__TASK REQUIREMENTS__:
A verbatim copy of the listing is the expected output.

[RECORDS FOR PROCESSING — start]

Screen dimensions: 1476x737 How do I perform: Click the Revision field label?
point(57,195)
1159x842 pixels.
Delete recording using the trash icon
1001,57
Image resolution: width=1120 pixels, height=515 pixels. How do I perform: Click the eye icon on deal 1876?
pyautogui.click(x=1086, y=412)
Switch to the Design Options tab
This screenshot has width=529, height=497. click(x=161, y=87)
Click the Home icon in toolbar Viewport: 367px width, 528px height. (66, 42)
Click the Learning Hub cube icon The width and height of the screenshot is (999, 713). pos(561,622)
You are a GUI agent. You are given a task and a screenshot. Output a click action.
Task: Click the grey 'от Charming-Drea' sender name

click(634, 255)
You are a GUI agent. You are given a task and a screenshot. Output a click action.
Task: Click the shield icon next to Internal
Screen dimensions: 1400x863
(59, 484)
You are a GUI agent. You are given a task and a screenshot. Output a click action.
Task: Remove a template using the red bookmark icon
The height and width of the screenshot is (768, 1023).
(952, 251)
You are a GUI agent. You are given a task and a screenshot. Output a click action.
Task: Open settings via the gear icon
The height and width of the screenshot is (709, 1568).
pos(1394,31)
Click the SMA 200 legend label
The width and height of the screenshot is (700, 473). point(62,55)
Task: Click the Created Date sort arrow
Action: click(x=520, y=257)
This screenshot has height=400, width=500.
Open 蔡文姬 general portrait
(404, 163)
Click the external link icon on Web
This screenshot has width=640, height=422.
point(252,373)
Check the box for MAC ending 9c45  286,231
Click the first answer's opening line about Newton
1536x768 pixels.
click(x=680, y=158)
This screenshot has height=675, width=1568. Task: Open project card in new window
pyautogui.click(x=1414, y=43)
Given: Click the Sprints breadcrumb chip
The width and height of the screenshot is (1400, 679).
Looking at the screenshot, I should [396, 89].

[RECORDS FOR PROCESSING — finish]

__EXERCISE ANSWER__:
Screen dimensions: 1476x737 How do I perform: Click the Revision field label?
point(57,195)
1159x842 pixels.
Delete recording using the trash icon
1001,57
Image resolution: width=1120 pixels, height=515 pixels. How do I perform: Click the eye icon on deal 1876?
pyautogui.click(x=1086, y=412)
Switch to the Design Options tab
This screenshot has width=529, height=497. click(x=161, y=87)
Click the Home icon in toolbar Viewport: 367px width, 528px height. (66, 42)
Click the Learning Hub cube icon The width and height of the screenshot is (999, 713). pos(561,622)
You are a GUI agent. You are given a task and a screenshot. Output a click action.
Task: Click the grey 'от Charming-Drea' sender name

click(634, 255)
You are a GUI agent. You are given a task and a screenshot. Output a click action.
Task: Click the shield icon next to Internal
Screen dimensions: 1400x863
(59, 484)
You are a GUI agent. You are given a task and a screenshot. Output a click action.
Task: Remove a template using the red bookmark icon
The height and width of the screenshot is (768, 1023).
(952, 251)
You are a GUI agent. You are given a task and a screenshot. Output a click action.
Task: Open settings via the gear icon
The height and width of the screenshot is (709, 1568).
pos(1394,31)
Click the SMA 200 legend label
The width and height of the screenshot is (700, 473). point(62,55)
Task: Click the Created Date sort arrow
Action: click(x=520, y=257)
This screenshot has height=400, width=500.
Open 蔡文姬 general portrait
(404, 163)
Click the external link icon on Web
This screenshot has width=640, height=422.
point(252,373)
Check the box for MAC ending 9c45  286,231
Click the first answer's opening line about Newton
1536x768 pixels.
click(x=680, y=158)
This screenshot has height=675, width=1568. Task: Open project card in new window
pyautogui.click(x=1414, y=43)
Given: Click the Sprints breadcrumb chip
The width and height of the screenshot is (1400, 679).
Looking at the screenshot, I should [396, 89].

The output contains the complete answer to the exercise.